═══ Data for this exercise ═══
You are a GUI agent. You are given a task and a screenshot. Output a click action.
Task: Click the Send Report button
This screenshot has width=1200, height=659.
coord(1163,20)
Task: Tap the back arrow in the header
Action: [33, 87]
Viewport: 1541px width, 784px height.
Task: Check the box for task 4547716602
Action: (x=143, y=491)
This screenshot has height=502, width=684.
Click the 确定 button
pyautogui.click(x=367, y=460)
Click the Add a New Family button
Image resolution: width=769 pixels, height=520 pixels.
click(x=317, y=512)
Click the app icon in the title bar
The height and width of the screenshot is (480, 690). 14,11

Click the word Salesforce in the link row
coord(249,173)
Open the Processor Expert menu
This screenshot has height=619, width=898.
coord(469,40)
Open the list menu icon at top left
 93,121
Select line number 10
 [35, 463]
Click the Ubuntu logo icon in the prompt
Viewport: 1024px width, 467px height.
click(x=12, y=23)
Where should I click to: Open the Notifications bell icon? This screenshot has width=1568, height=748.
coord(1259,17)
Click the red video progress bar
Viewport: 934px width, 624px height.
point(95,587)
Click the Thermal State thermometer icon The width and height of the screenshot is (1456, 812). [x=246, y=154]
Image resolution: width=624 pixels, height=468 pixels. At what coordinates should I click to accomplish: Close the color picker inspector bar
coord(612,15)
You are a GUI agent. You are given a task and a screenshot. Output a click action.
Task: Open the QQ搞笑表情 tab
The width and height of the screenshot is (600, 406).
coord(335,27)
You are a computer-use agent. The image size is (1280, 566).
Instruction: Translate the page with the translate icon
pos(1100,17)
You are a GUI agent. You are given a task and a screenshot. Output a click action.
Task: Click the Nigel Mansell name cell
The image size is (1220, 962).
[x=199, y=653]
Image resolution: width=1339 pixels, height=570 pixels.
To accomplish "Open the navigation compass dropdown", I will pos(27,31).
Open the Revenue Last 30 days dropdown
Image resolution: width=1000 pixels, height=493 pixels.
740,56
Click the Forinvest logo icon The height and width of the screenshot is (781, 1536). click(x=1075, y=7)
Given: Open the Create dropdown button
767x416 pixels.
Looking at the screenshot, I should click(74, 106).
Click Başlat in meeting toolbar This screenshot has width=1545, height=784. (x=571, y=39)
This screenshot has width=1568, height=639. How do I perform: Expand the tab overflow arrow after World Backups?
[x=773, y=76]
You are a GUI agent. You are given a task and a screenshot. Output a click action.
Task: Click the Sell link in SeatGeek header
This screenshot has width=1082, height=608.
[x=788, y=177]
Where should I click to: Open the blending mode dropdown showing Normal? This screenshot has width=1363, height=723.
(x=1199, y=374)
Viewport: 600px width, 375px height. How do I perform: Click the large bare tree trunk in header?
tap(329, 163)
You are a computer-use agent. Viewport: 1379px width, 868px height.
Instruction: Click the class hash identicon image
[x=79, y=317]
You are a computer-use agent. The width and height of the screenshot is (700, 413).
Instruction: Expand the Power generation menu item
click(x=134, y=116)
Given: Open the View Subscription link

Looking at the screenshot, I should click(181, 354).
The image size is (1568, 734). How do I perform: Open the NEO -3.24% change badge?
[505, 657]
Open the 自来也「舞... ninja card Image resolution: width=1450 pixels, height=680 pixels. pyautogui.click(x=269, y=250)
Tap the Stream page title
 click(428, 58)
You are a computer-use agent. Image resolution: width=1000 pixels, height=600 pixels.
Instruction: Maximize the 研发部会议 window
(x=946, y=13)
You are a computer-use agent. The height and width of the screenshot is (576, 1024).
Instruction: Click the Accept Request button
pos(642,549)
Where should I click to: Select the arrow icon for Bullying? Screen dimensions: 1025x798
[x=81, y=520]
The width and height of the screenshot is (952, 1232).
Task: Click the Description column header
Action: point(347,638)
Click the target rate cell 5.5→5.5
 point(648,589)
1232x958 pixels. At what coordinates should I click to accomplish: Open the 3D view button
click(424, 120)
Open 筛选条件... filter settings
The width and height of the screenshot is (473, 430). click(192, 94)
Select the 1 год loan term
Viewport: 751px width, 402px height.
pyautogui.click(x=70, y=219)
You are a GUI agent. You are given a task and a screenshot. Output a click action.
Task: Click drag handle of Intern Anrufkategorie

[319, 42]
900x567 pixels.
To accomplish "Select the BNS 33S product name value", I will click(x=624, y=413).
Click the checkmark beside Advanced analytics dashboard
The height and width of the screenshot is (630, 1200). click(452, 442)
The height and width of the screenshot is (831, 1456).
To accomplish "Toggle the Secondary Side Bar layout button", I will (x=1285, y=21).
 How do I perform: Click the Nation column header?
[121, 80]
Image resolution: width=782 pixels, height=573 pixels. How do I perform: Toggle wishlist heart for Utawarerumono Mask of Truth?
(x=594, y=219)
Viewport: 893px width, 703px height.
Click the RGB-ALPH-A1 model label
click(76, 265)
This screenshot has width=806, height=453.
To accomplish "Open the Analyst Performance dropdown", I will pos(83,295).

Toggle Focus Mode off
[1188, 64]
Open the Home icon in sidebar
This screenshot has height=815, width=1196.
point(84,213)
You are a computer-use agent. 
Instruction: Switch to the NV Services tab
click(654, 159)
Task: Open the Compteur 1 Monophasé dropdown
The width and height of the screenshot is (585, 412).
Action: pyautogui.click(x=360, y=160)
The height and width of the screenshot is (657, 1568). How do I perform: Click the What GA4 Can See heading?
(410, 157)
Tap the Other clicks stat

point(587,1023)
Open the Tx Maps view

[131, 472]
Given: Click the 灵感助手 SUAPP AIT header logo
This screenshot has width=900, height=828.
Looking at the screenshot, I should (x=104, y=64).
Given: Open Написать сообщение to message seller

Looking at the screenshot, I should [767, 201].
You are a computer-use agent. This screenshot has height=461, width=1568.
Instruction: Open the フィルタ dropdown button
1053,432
═══
§ Instructions to follow
Using the entries shown above, reproduce verbatim the lines from the line bearing "Select line number 10" to the line bearing "Click the red video progress bar", inclusive.

§ Reply
Select line number 10
 [35, 463]
Click the Ubuntu logo icon in the prompt
Viewport: 1024px width, 467px height.
click(x=12, y=23)
Where should I click to: Open the Notifications bell icon? This screenshot has width=1568, height=748.
coord(1259,17)
Click the red video progress bar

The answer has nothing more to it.